Another picture of pollicization.  Note the new web space.
The bruising disappears within a couple of weeks after surgery.

Sunday, December 11, 2011

Radial Polydactyly

An extra thumb has been labeled many different ways: ‘radial polydactyly, thumb polydactyly, split thumb, and duplicated thumb’.  My preferred name is radial polydactyly as it tells you exactly the issue.  The term ‘duplicated thumb’ is not ideal as the thumbs are both smaller than normal but ‘split thumb’ is not perfect either because the thumbs are usually more than 50% of the size of the opposite thumb.

Radial polydactyly is typically both a functional problem and an appearance issue.  Surgery is recommended.  However, surgery is not simply removing the extra thumb- it is a reconstructive procedure that can range from a moderately complex procedure to a very complex procedure.  There is no ideal time for surgery but typically surgeons choose to operate between 1 and 2 years of age.  Sometimes the thumbs are merged to make the best, combined thumb and sometimes the bigger, more mobile thumb is reconstructed to make it stable and straight.  Surgery can involve soft tissues only but often also involves bone surgery.  A second procedure is required in some patients as they get older.

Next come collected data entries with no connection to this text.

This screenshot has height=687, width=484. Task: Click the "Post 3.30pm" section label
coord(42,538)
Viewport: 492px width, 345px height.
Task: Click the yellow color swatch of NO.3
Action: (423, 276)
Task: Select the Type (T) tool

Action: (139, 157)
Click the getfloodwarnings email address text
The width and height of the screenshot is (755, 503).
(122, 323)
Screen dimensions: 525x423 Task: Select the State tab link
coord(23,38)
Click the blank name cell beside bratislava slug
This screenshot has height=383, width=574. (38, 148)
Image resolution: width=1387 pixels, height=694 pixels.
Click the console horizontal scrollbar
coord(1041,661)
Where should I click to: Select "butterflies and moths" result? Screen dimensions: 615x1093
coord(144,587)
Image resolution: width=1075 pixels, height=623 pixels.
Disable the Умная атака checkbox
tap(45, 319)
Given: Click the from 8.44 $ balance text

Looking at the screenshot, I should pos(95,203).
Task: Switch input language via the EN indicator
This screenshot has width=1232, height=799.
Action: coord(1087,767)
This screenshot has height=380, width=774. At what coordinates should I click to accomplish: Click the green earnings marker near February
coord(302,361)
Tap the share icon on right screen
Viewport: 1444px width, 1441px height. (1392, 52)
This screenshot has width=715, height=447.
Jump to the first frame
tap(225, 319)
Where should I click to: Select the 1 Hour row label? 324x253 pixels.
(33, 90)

In this case, an older child had the smaller, outer thumb removed with a stabilization and reconstruction of the larger thumb.  

Before Surgery

After Surgery

Friday, December 9, 2011


Taking the word literally, “sym” means joined (like “syn”), “brachy” means short and “dactyly” means finger= short, joined fingers.  However, symbrachydactyly comes in many different forms.  In fact, some forms of symbrachydactyly don’t have developed fingers at all.  We can classify symbrachydactyly in 4 basic types- these are helpful for discussion.

 - Short finger type- fingers generally well formed but short, likely webbed.
2     - Cleft hand type- absence of central digits.  Nubbins may be in cleft.
3     - Monodactyly- Fingers are absent and only the thumb is present (and may not be normal).  Finger     nubbins may be present.
4     -  Peromelia- Finger and thumb are absent and only the wrist bones are present.  Finger nubbins may be present.

    In addition, symbrachydactyly can end in the forearm with amputation; finger nubbins may be present at amputation site.

This child has a cleft hand type of symbrachydactyly.  He was in clinic for evaluation of the index finger after stabilization.  Pinch has been improved by our surgery to stabilize the index finger DIP joint (near the nail).